French rabbi and philosopher (born 1957)

Marc-Alain Ouaknin (born 5 March 1957) is a French rabbi and a philosopher. He is the son of Rabbi Jacques Ouaknin (b. 1932, Marrakesh, Morocco) and Eliane Erlich Ouaknin (b. 1932, Lille; d. 2007, Marseille.) His father is the Grand Rabbi of the French cities of Reims, Lille, Metz, and Marseille. Ouaknin dedicated his best-known work, The Burnt Book, to "my father, my master, Grand Rabbi Jacques Ouaknin."

==Biography==

Ouaknin earned a third-cycle doctoral degree in philosophy (1986) under the supervision of Pierre Kaufmann at the Paris Nanterre University.

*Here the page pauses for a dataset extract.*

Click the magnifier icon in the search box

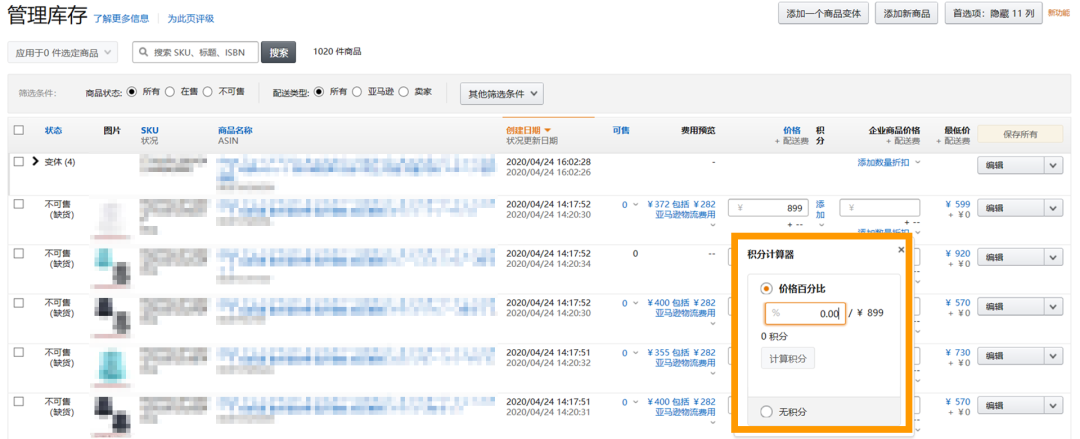(144, 52)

He is the Director of the Centre De Recherches Et D’études Juives in Paris. He is also a professor of comparative literature at Bar-Ilan University in Israel. A major focus of his work since the 1980s has been to comment upon and extend the philosophy of Emmanuel Lévinas by comparing Levinas's writings to other Jewish texts—in particular to those of Hasidism and the Kabbalah. His work is in the continental philosophical tradition and emphasizes concepts current in French intellectual life. Unlike traditional rabbinic discourse, Ouaknin regularly cites thinkers outside the Jewish tradition, such as the psychoanalyst Jacques Lacan and the phenomenologist Maurice Merleau-Ponty.

==Literary works==

Ouaknin's books and articles have been translated into more than twenty languages. His best-known book in the English-speaking world is The Burnt Book (Le livre brûlé).

==Partial bibliography==
- Le livre brûlé, Lire le Talmud, Lieu Commun (1986); Seuil (1992)
- The Burnt Book: Reading the Talmud, translation by Llewellyn Brown of Le livre brûlé, Lire le Talmud, Princeton University Press (1995)
- I'll tell you a story, with Dory Rotnemer, translation by Sarah Matthews of A toi je donne mes histoires, London : Moonlight (1995)
- Symbols of Judaism, translation by Mimi Tompkins of Symboles du judaïsme, Paris : Editions Assouline (1997)
- Mysteries of the kabbalah, translation by Josephine Bacon of Mystères de la kabbale, New York : Abbeville Press (2000)
- Haggadah : the Passover story, [commentary by]] Marc-Alain Ouaknin, translated from the French by Jeffrey Green, New York : Assouline (2001)
- La bible de l'humour juif, with D. Rotnemer, Ramsay (1995); J'ai lu (2002)
- Jean Daviot, Le ciel au bout des doigts, Paris Musées /Actes Sud, (2004)
- Bar mitzvah : a guide to spiritual growth, translation by Nicholas Elliott, New York : Assouline (2005)
- Mehitza : seen by women, Jerusalem : Gefen Publishing House (2016)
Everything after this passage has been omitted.